The standard practice for conveying risks to senior leadership is, was a tool called heat maps. We walk into board meters and circle the red and say: see this really scary thing? I need a gazillion dollars to lower it.
And sometimes that works, and sometimes it doesn’t, but it’s just really bad science. That’s a qualitative risk assessment. It’s not very precise, and we need to get to a quantitative risk assessment. We need to ask ourselves, and the question we need to answer for senior leadership is ‘what is the probability of material impact due to a cyber event, say, in the next three years. That’s a different calculation, and as an industry, as a group of practitioners, we suck at that.
You host the CSO Perspectives podcast on CyberWire. Why is it important to try to reach executives directly? To paraphrase, why is it important to share at all?
The reason you want to share information is so you get exposed to different ideas. Even in the show that I do, I’m constantly having my mind changed about how to do something. I think, ‘oh, here’s how I would do something,’ and then somebody smarter than me says that it’s a really dumb idea. So that is the reason there’s no one way to do things. If you get a bunch of smart people in a room, you might come up with something interesting.
One of my pet peeves is people don’t read enough. And if they do read, they’re reading technical manuals, they’re not reading other things. I helped found this project called the Cybersecurity Canon project.

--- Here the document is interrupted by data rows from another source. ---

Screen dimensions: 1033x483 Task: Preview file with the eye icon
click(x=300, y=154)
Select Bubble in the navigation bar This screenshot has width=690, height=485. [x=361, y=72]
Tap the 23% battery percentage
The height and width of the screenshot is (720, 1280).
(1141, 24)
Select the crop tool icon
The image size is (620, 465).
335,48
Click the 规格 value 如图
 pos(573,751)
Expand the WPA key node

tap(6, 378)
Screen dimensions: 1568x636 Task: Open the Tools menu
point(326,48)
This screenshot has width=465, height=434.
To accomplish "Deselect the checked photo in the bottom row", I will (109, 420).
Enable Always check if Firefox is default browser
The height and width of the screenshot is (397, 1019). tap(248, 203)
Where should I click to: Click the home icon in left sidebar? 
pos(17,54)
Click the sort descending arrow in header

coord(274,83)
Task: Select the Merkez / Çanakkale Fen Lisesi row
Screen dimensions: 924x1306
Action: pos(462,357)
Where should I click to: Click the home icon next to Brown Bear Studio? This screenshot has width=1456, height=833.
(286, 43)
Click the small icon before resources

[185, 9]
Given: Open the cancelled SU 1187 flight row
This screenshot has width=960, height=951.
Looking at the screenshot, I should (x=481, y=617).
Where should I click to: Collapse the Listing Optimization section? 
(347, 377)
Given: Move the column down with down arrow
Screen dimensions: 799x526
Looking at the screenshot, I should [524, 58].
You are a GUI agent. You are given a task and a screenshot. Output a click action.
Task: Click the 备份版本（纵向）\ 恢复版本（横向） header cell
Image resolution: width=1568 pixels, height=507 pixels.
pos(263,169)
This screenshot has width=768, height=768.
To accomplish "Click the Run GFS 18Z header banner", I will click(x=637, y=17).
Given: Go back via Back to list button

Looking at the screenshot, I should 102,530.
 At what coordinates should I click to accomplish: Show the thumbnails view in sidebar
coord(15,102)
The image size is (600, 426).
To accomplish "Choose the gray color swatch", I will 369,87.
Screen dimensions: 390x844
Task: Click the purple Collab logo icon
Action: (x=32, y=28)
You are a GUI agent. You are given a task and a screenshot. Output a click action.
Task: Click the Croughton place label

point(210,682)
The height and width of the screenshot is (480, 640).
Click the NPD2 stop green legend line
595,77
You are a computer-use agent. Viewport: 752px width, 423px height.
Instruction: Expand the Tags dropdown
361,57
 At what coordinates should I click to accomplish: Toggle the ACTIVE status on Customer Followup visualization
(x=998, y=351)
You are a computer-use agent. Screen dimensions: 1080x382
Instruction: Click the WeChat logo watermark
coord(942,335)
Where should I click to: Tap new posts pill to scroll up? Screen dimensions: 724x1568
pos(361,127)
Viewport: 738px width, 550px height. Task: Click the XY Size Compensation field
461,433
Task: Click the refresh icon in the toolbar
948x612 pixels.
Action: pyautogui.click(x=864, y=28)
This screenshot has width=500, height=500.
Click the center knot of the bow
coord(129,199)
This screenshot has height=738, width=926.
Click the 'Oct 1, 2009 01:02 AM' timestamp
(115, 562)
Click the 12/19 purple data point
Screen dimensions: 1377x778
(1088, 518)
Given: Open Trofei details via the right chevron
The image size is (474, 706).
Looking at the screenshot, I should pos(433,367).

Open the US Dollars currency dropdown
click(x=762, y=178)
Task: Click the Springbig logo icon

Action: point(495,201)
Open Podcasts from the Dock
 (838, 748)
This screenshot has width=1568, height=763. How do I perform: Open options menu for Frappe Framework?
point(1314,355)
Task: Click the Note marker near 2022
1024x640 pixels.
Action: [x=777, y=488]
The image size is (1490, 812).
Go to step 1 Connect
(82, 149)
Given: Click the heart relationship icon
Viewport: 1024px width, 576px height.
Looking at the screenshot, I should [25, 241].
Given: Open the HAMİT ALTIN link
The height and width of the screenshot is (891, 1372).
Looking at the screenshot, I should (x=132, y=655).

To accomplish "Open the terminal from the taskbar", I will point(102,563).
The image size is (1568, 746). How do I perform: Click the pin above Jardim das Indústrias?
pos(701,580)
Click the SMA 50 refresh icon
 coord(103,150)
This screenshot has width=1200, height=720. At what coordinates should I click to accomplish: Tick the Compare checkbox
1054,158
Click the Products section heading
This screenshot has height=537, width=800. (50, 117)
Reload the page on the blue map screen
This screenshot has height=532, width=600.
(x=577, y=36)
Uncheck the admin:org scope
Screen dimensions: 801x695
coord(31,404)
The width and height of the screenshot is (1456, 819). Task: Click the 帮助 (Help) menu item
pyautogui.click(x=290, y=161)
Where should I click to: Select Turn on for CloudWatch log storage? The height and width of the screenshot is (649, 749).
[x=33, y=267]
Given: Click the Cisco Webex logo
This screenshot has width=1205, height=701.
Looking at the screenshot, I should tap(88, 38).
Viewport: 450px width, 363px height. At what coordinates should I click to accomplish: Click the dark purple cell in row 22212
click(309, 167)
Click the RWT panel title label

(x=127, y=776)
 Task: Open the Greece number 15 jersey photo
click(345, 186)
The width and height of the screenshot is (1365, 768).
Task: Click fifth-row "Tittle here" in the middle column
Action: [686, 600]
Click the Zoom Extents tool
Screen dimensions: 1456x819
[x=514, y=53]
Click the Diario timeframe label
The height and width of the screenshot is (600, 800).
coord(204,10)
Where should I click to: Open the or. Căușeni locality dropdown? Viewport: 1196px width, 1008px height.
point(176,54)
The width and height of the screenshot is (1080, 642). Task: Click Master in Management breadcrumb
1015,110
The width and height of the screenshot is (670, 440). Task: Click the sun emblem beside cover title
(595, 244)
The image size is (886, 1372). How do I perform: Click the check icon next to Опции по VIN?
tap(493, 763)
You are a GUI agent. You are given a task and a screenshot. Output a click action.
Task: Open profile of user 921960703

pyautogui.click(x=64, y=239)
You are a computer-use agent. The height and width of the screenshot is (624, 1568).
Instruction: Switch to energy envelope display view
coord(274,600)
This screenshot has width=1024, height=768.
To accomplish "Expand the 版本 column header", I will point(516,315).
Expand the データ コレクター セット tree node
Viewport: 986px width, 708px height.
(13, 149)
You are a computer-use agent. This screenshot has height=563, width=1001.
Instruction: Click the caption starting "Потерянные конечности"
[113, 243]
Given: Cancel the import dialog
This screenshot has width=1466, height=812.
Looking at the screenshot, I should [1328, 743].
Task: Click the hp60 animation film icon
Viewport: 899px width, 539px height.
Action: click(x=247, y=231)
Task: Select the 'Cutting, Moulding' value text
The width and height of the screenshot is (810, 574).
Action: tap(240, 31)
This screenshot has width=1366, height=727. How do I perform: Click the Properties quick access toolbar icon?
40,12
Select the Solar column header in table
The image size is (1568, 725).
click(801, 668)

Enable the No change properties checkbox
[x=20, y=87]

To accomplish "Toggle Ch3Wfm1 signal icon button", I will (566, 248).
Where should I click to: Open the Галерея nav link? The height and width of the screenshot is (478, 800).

I’m always advocating that people should read books to learn something, but I’m also advocating that they should read books besides cybersecurity books to broaden their horizons,
We built a ‘rock and roll hall of fame’ for cybersecurity books. And the idea is we get a bunch of practitioners together. They read the books, write book reviews for them, and try to put the book into one of three categories. And the first one is ‘hall of fame’ material. Meaning you need to read this book. If you have not read this book, then you probably have a hole in your education.
The second category says that a book is probably not a hall of fame book, but it’s a pretty good book if you’re interested in the topic. So maybe you want to read it. The third one is where we label the book, ‘do not read’. There’s lots of crap cybersecurity books out there. And so we do the work for you, so you don’t have to.
I’m always advocating that people should read books to learn something, but I’m also advocating that they should read books besides cybersecurity books to broaden their horizons. Because there’s more in the world than just the latest thing that Panda Bear did, and that might give you insight down the road about how to solve a problem in some unique way.
Maybe you could share some must-reads for people who are interested in the cybersecurity field? Perhaps something that would allow getting more perspective on things like the recent SolarWinds hack.
There are a couple of good ones that I recommend all the time. One is Cryptonomicon by Neil Stevenson. That is the best hacker novel of all time. It’s really long, though, so you’re not going to read that in a weekend.
But if I were going to go back to nonfiction, three books came out in the last couple of years that would cement your understanding of cyber adversaries that do these kinds of cyber espionage attacks.
The first one is The Perfect Weapon by David Sanger. He’s a New York Times journalist. The second would be Sandworm by Andy Greenberg. And the third one, Cyber War by Richard A. Clarke and Robert Knake.
They don’t talk about SolarWinds because it hadn’t happened yet, but the activity they’re describing is what’s going on with SolarWinds, so I would recommend those three.